*** Material shown Section Begins ***

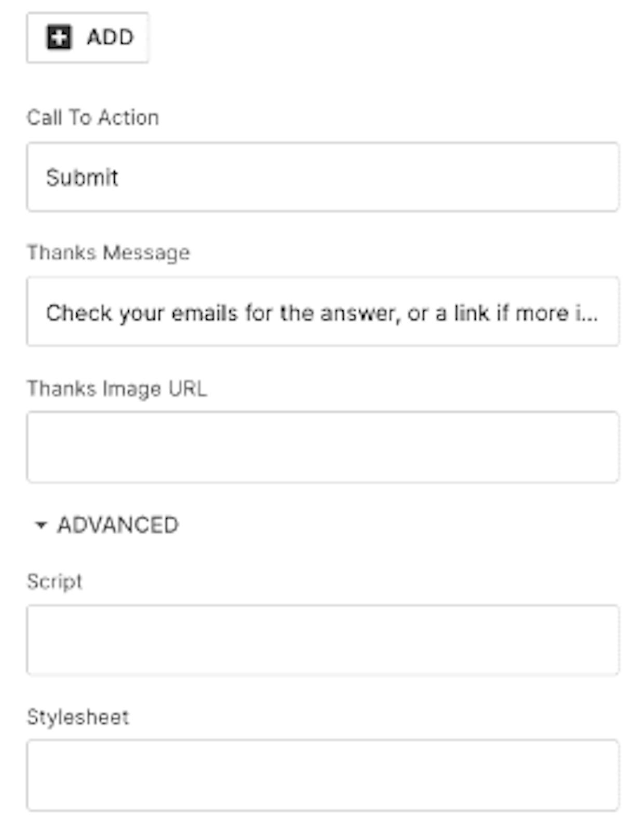Click the "Check your emails" text start

coord(103,313)
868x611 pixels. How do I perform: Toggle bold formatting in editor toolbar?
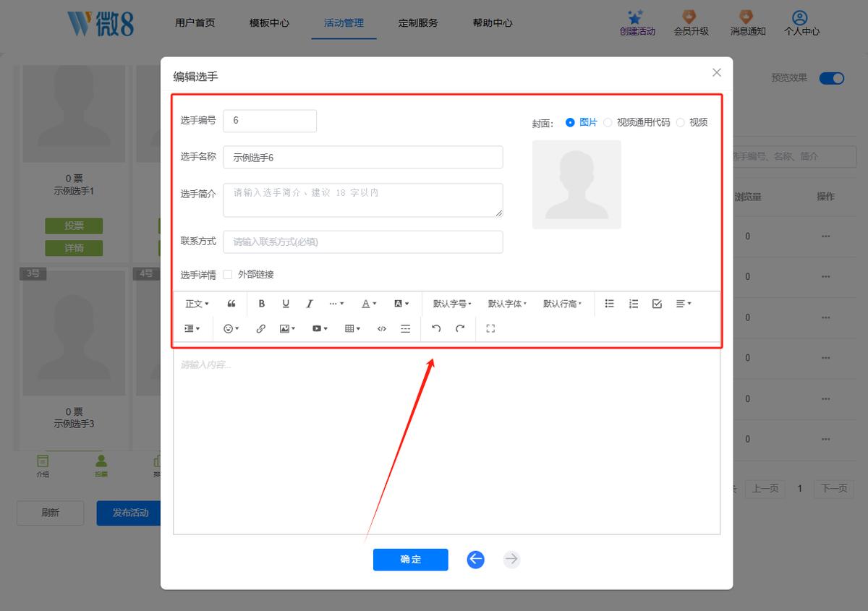[x=262, y=304]

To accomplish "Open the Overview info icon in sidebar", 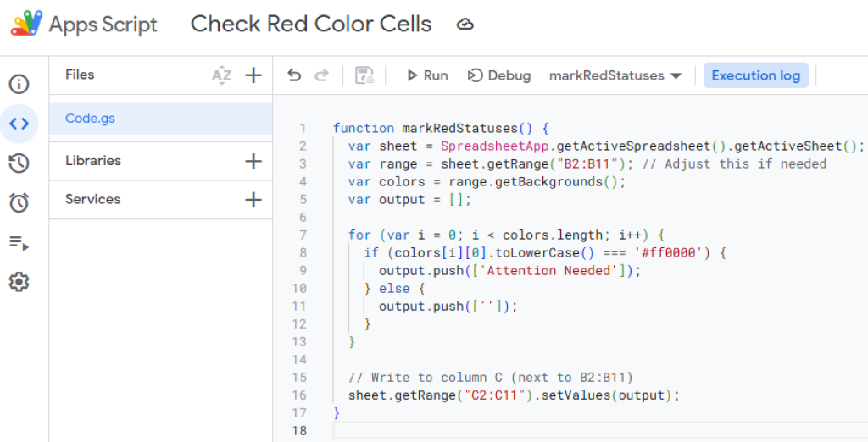I will 19,84.
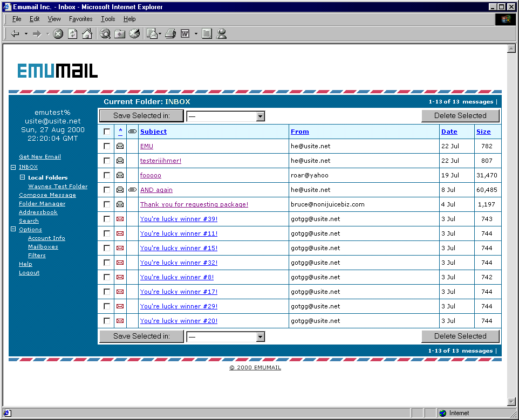Viewport: 519px width, 420px height.
Task: Click the paperclip icon on AND again row
Action: pos(132,190)
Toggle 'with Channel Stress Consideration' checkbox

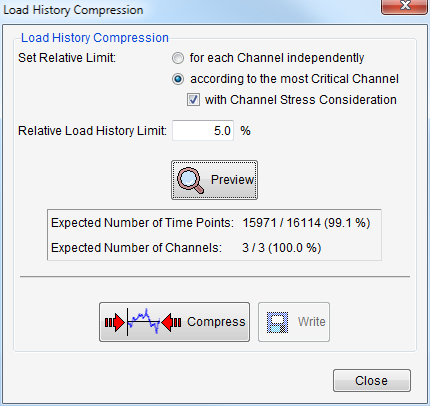(193, 100)
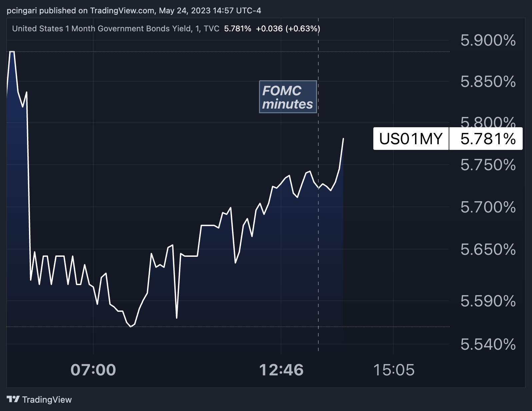532x411 pixels.
Task: Click the 5.900% price axis label
Action: tap(488, 40)
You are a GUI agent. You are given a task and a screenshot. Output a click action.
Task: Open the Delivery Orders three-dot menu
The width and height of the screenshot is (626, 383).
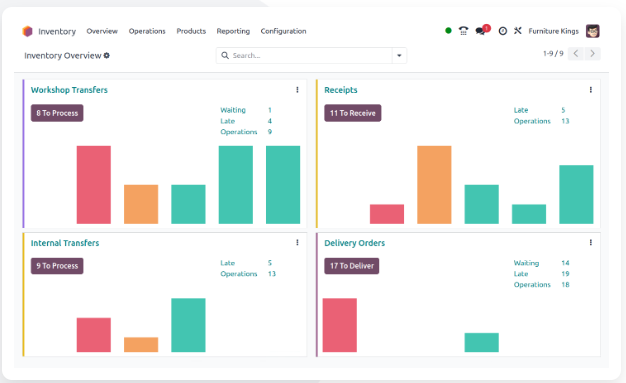pyautogui.click(x=590, y=242)
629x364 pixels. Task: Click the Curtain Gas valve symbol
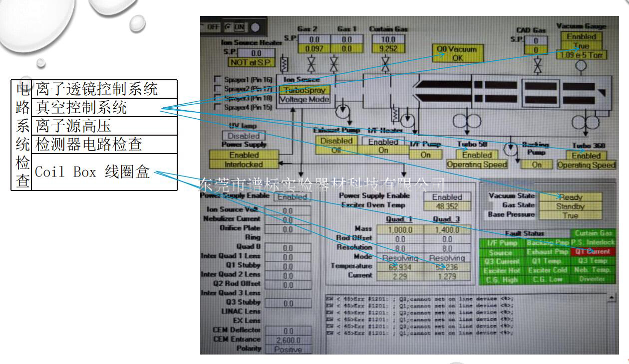[386, 65]
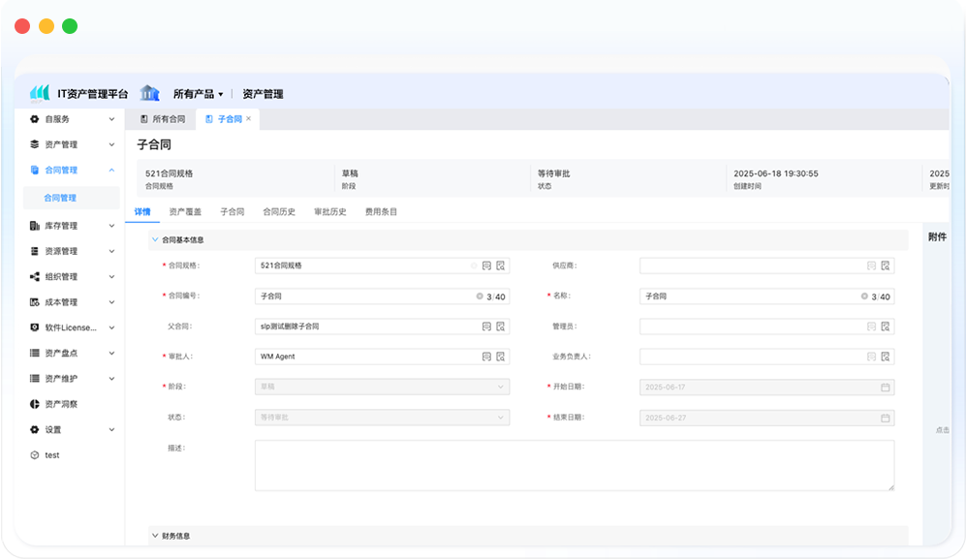966x560 pixels.
Task: Close the 子合同 tab
Action: click(248, 118)
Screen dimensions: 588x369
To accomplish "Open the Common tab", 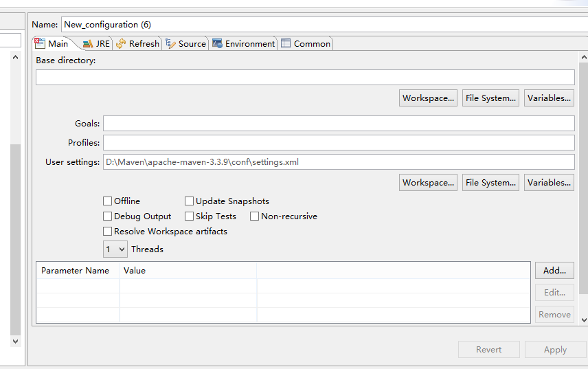I will [306, 44].
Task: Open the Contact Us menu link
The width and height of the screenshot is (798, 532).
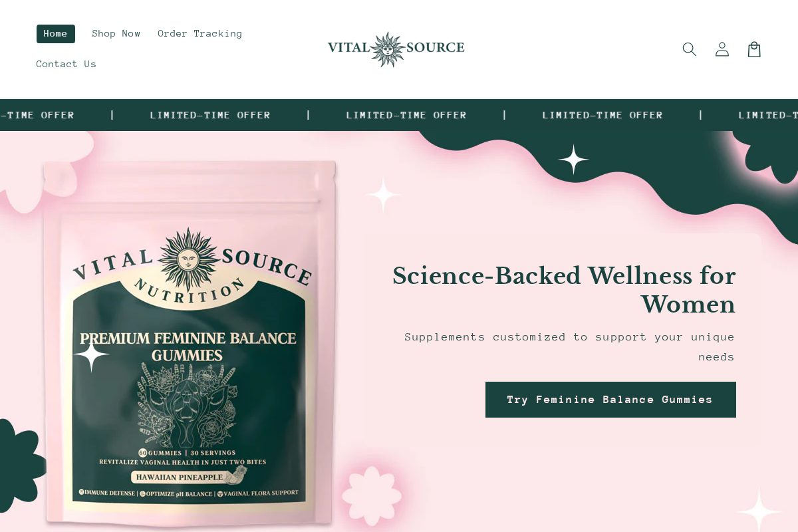Action: (x=67, y=65)
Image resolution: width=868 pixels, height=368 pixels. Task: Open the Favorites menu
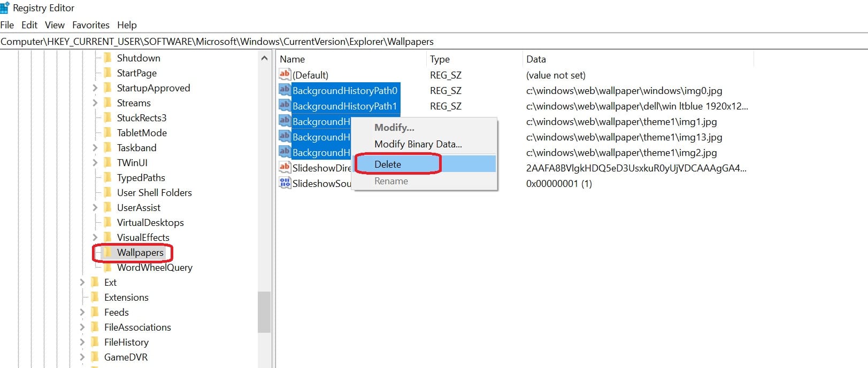coord(90,25)
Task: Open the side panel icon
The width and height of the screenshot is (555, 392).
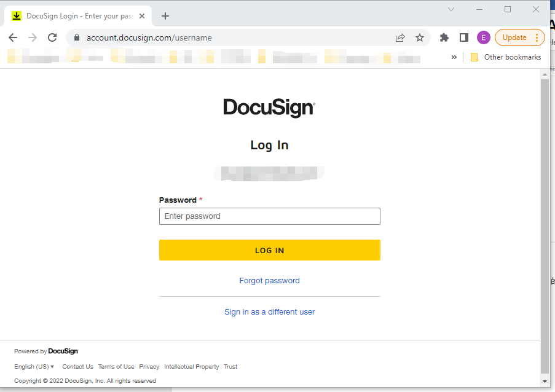Action: (463, 37)
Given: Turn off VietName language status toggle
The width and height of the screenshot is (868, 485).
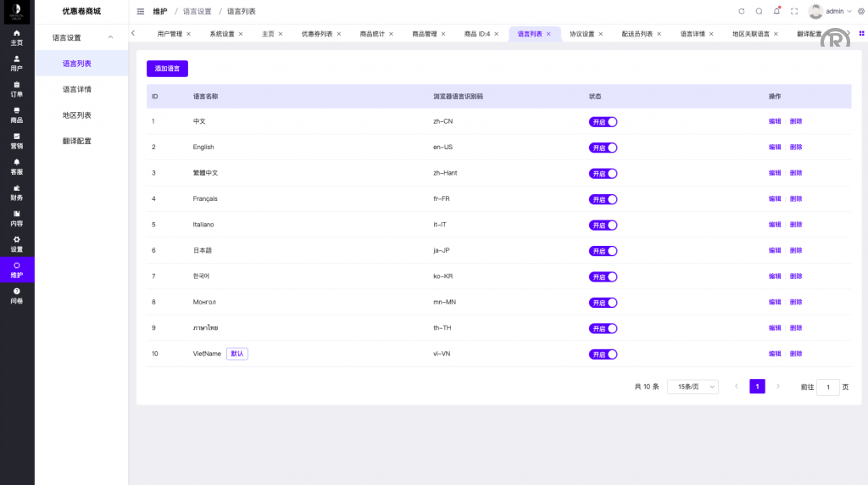Looking at the screenshot, I should point(603,354).
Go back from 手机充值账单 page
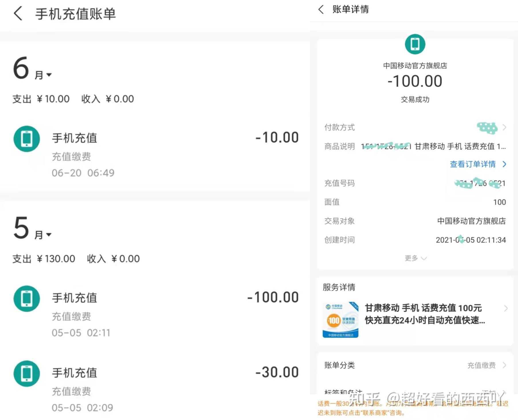The height and width of the screenshot is (420, 518). tap(18, 13)
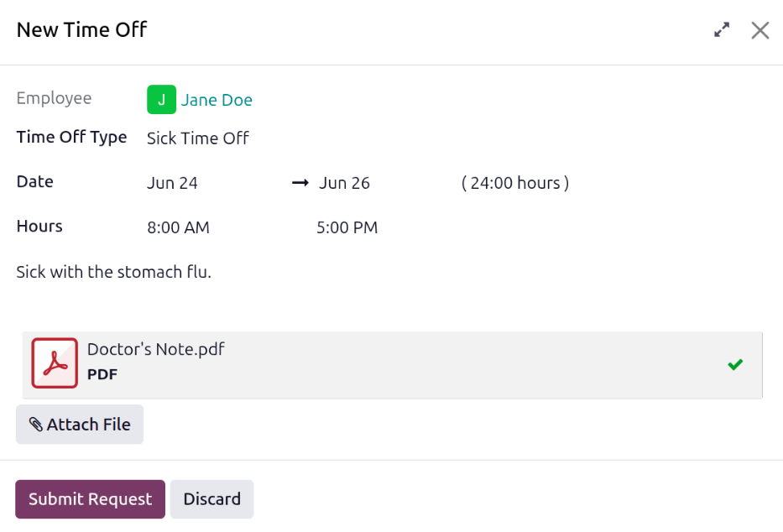
Task: Close the New Time Off dialog
Action: pyautogui.click(x=760, y=30)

*** Material shown Section Ends ***

Exercise requirements. Beginning with the line where "The width and height of the screenshot is (555, 392)." appears, transcribe the records above word for word through their last line, and include no pictures.

Answer.
The width and height of the screenshot is (555, 392).
Action: (463, 37)
Given: Turn off VietName language status toggle
The width and height of the screenshot is (868, 485).
Looking at the screenshot, I should point(603,354).
Go back from 手机充值账单 page
The height and width of the screenshot is (420, 518). tap(18, 13)
Task: Close the New Time Off dialog
Action: pyautogui.click(x=760, y=30)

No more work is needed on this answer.